Trop jeune pour avoir combattu pendant la Grande Guerre (il fit ses classes en 18 et fut sauvé par l'Armistice), Bove refusa de publier pendant l'Occupation et tenta lui-même, depuis Lyon comme son personnage, d'obtenir un laisser passer pour l'Afrique du nord afin de gagner Londres. C'est à Alger qu'il écrit ses trois derniers romans, dont Le Piège, et contracte la tuberculose qui l'emportera.

Comme Georges Simenon, c'est un poulain de Colette qui  publie Mes amis chez Ferenczi. Bove est remarqué par les plus grands : Rilke veut faire sa connaissance, Léautaud note sa lecture de La Coalition dans son journal : "Un vrai cauchemar ![…] j'en étais tout aplati […] ce sont des livres qu'il vaut mieux ne pas lire.", Beckett répondra par le nom de Bove à la question du romancier français le plus intéressant de cette génération.

Personne ne sait pourquoi Bove est tombé dans l'oubli. Jusqu'à ce que Raymond Cousse (1942-1991), aussi talentueux qu'impitoyable auteur dont aujourd'hui tout le monde se fout, poulain, lui, de Beckett qui dut lui communiquer le virus, jusqu'à ce que Raymond Cousse œuvre à sa résurrection.

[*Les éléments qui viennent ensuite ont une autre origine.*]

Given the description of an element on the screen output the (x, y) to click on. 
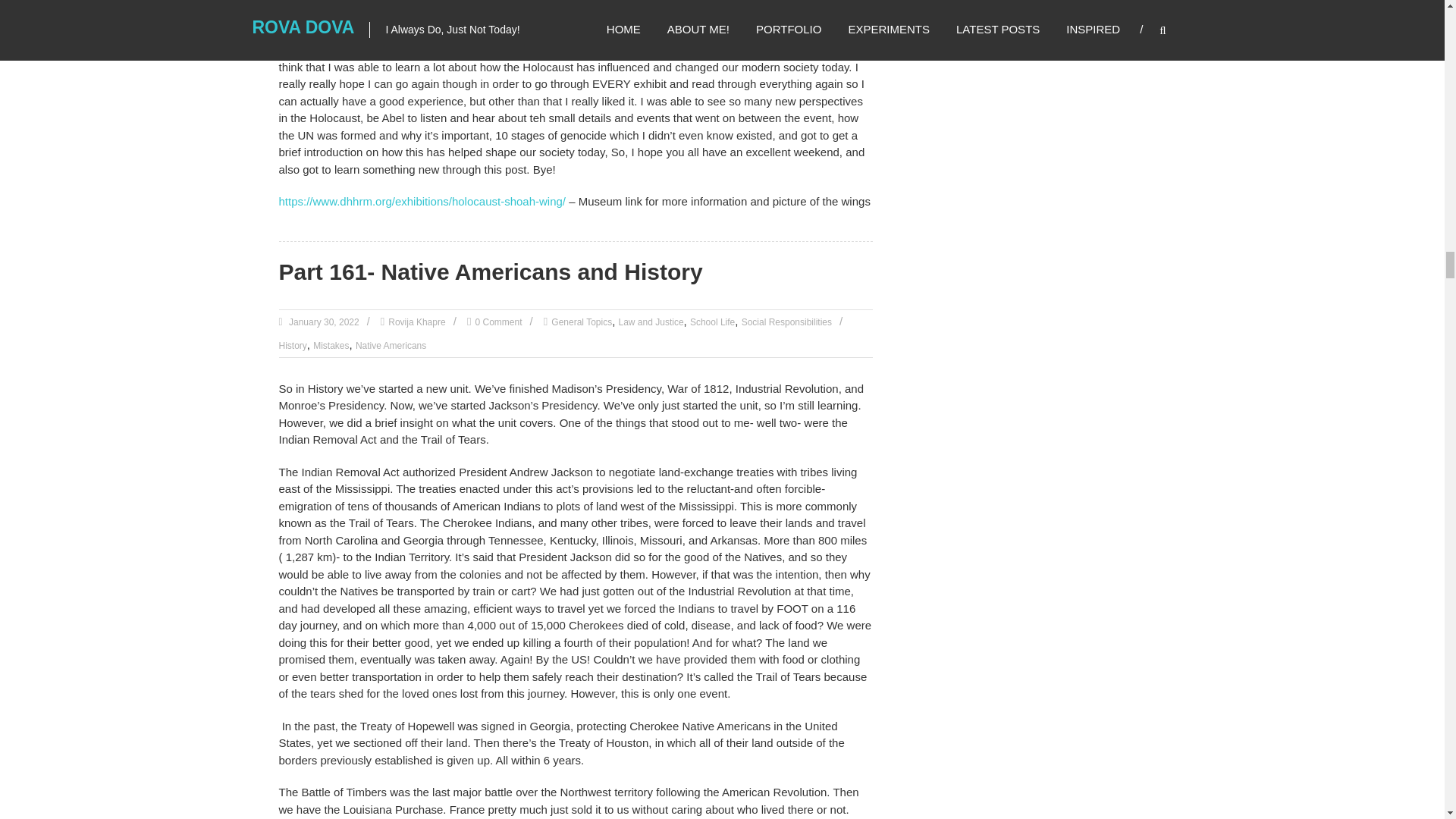
Part 161- Native Americans and History (491, 271)
Rovija Khapre (416, 321)
5:19 am (322, 321)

Jean-Luc Bitton a édité le très pédagogique recueil des Romans de Bove chez Flammarion : Mes amis, Armand, Bécon-les-Bruyères, Un soir chez Blutel, La Coalition, Henri Duchemin et ses ombres, Cœurs et visages, Journal écrit en hiver, Le Piège.

(voir ici son site dédié à son travail sur Bove)

Quelques autres titres, dont les deux derniers romans, Départ dans la nuit (1945) et Non lieu (1946), sont disponibles dans la collection "Petite vermillon" de La Table Ronde et en "Imaginaire", le tout chez Gallimard.

Enfin, Le Matricule des anges consacre, dans son numéro de juillet 2013, un dossier à Emmanuel Bove.